- Conference: Atlantic 10 Conference
- Record: 15–17 (4–14 A–10)
- Head coach: Chris Caputo (2nd season);
- Assistant coaches: Dwayne Lee; Zak Boisvert; Lamont Franklin;
- Home arena: Charles E. Smith Center

= 2023–24 George Washington Revolutionaries men's basketball team =

American college basketball season

The 2023–24 George Washington Revolutionaries men's basketball team represented George Washington University during the 2023–24 NCAA Division I men's basketball season.
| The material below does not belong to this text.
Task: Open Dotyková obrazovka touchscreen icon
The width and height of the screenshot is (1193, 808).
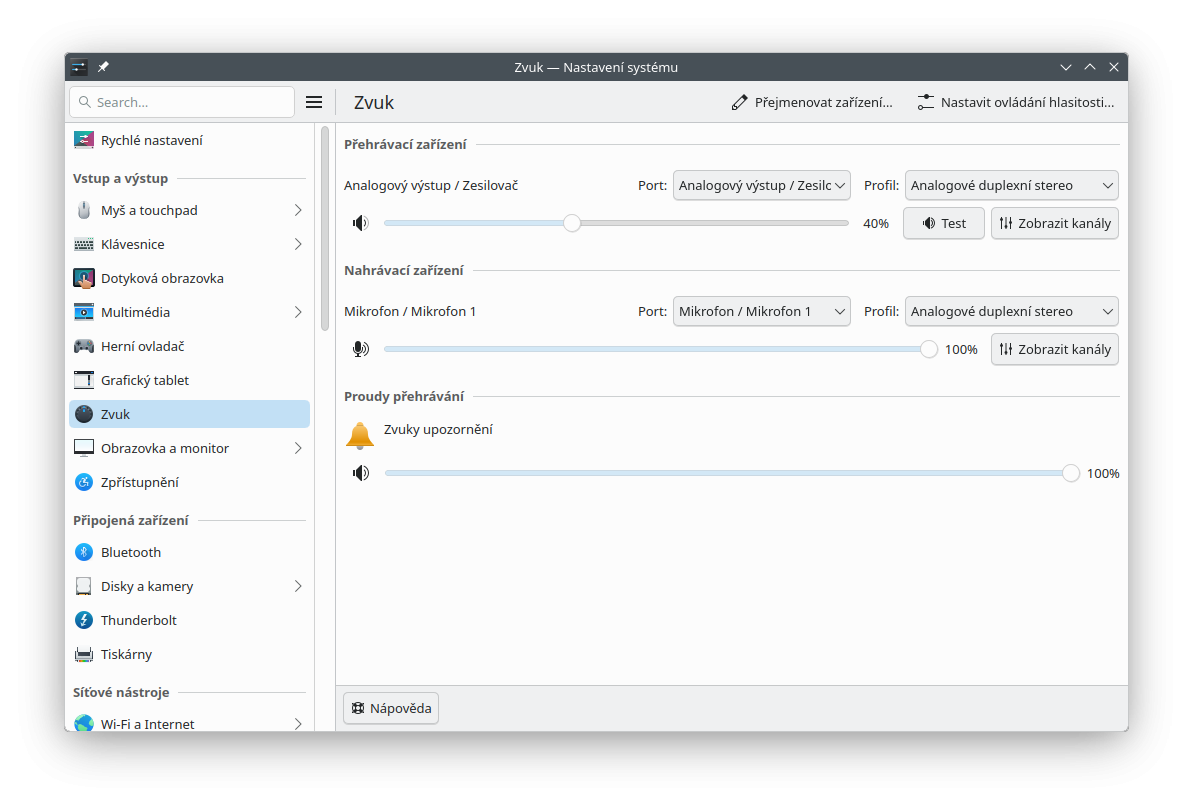Action: coord(84,278)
The team, led by second-year head coach Chris Caputo, played their home games at Charles E. Smith Center in Washington, D.C. as a member of the Atlantic 10 Conference (A-10). They finished the season 15–17, 4–14 in A-10 play, to finish in last (15th) place.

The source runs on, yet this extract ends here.